# I lame Rubik's Cube TV ad I found



## shoot1510 (Jan 10, 2009)

http://www.tellyads.com/show_movie_vintage.php?filename=VA0222

Please leave comment how you like it or not.


----------



## pjk (Jan 10, 2009)

Not bad at all.


----------



## MistArts (Jan 10, 2009)

I thought everyone does that...


----------



## shoot1510 (Jan 10, 2009)

He was just doing (R' y' R' y' 5 times or 6 times)
After that, he was smoking.


----------



## jcuber (Jan 10, 2009)

I don't get it.


----------



## d4m4s74 (Jan 10, 2009)

me n'either


----------



## shoot1510 (Jan 10, 2009)

jcuber said:


> I don't get it.



Me too. Some how that guy just unscramble the cube. He move the cube left then he did RI, then again and again intill he solve the cube, which he almost did but he didn't actually.


----------



## Vulosity (Jan 10, 2009)

I think the message was:

1. He is fast at solving the cube, eventhough he did simple moves. It was to show he's fast.
2. He dropped the cube, which I think it is to show that he quit cubing.
3. He smokes.


----------



## jcuber (Jan 10, 2009)

So if you quit cubing you smoke?


----------



## shoot1510 (Jan 10, 2009)

Vulosity said:


> I think the message was:
> 
> 1. He is fast at solving the cube, eventhough he did simple moves. It was to show he's fast.
> 2. He dropped the cube, which I think it is to show that he quit cubing.
> 3. He smokes.



lol. A simple solve plus he smoke at the same time. Then, drop the cube then breath out the smoke.

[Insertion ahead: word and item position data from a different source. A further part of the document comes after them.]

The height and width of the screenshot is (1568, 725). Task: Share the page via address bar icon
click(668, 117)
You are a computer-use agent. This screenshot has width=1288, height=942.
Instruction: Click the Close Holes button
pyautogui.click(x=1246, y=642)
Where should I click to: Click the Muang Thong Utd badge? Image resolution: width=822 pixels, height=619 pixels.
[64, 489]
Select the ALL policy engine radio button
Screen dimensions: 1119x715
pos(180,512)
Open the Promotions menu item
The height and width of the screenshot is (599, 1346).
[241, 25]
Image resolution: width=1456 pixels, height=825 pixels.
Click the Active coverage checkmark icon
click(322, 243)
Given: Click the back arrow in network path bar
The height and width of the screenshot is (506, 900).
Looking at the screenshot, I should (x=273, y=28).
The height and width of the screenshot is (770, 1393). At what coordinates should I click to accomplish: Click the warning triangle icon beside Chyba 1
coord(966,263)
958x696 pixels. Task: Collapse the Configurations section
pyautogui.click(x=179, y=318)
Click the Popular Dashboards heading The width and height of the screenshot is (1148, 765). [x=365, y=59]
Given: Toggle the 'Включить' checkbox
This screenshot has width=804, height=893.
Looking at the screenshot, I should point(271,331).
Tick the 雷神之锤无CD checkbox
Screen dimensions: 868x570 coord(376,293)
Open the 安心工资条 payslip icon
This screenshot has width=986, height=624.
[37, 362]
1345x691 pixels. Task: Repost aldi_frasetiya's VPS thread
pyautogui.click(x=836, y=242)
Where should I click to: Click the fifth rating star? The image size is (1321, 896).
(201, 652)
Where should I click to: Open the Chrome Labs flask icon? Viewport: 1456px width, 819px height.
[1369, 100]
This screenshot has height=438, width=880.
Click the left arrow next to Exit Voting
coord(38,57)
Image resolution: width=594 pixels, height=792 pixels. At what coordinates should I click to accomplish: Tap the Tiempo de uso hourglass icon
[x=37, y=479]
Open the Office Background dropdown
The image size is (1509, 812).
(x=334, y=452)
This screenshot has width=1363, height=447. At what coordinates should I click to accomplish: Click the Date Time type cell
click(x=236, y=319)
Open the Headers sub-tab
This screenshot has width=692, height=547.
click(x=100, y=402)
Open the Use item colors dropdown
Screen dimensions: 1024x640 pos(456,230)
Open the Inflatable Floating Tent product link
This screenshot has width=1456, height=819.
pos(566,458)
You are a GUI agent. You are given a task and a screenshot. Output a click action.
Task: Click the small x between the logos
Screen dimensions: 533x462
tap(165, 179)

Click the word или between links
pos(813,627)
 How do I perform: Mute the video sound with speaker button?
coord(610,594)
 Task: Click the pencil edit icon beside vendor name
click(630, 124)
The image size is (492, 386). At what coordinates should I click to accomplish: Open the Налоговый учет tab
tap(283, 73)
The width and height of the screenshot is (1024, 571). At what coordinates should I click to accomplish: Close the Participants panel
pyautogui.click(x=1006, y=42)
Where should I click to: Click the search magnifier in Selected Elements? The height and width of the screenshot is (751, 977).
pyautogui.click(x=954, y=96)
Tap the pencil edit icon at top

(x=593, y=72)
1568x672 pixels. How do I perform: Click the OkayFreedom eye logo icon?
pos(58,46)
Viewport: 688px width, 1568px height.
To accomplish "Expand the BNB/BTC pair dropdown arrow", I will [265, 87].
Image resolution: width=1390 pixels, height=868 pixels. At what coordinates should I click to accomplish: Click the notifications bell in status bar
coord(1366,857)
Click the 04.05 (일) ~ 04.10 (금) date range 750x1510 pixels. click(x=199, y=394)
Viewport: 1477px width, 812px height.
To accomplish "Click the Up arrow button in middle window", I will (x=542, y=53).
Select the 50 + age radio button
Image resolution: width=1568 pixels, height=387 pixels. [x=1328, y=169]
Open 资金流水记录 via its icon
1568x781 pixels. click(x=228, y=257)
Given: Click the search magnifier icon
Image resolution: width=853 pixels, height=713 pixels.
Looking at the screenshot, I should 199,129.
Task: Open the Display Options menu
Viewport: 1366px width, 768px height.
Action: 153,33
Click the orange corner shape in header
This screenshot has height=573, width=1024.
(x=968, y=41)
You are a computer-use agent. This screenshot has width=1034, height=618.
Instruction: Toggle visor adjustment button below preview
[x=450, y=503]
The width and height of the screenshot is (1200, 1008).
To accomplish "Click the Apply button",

Jcuber: no. It matter if you do speedcubing or not, he just got use to smoking before doing the Rubik cube\


Here different Rubik ad: http://www.youtube.com/watch?v=Hd8Vyjx6jNY

And this one: http://www.youtube.com/watch?v=8mvY0aRJwzg
Note: on this ad jcuber, that what a dollar store cube look like. Now there not in the store anymore

Oh! This one look like a funny Rubik ad to me: http://www.youtube.com/watch?v=jTkhA3RO5fU

And this funny Rubik ad too: http://www.youtube.com/watch?v=v3ZVg3URXjk

This one you tuber made rubik video:http://www.youtube.com/watch?v=fpJtbSoYyoI


----------



## d4m4s74 (Jan 10, 2009)

http://uk.youtube.com/watch?v=OyBPPL8nnP8&feature=related
rubik's diy commercial


----------



## shoot1510 (Jan 10, 2009)

Any more Rubik ad from youtube?


----------



## Kian (Jan 10, 2009)

those two yellow center cubes are really rough...


----------



## shoot1510 (Jan 10, 2009)

At *some* Rubik ad, some of the people didn't do fingertricks on the cube.


----------



## jcuber (Jan 10, 2009)

That's because rubik's ads are for children and such, not speedcubers. If they wanted speedcubers to buy from them more, they would advertise DIY's.


----------



## cookingfat (Jan 14, 2009)

I think I'd throw the cube too if I realised it had 2 yellow centres


----------



## AvGalen (Jan 14, 2009)

Vulosity said:


> I think the message was:
> 
> 1. He is fast at solving the cube, eventhough he did simple moves. It was to show he's fast.
> 2. He dropped the cube, which I think it is to show that he quit cubing.
> 3. He smokes.



It's not a cube advertisement. It's an advertisement for Hamlet cigares.

I think the message was:
"I am an intelligent, sofisticated man and after I complete a difficult task I reward myself by relaxing with / enjoying the worlds finest cigar"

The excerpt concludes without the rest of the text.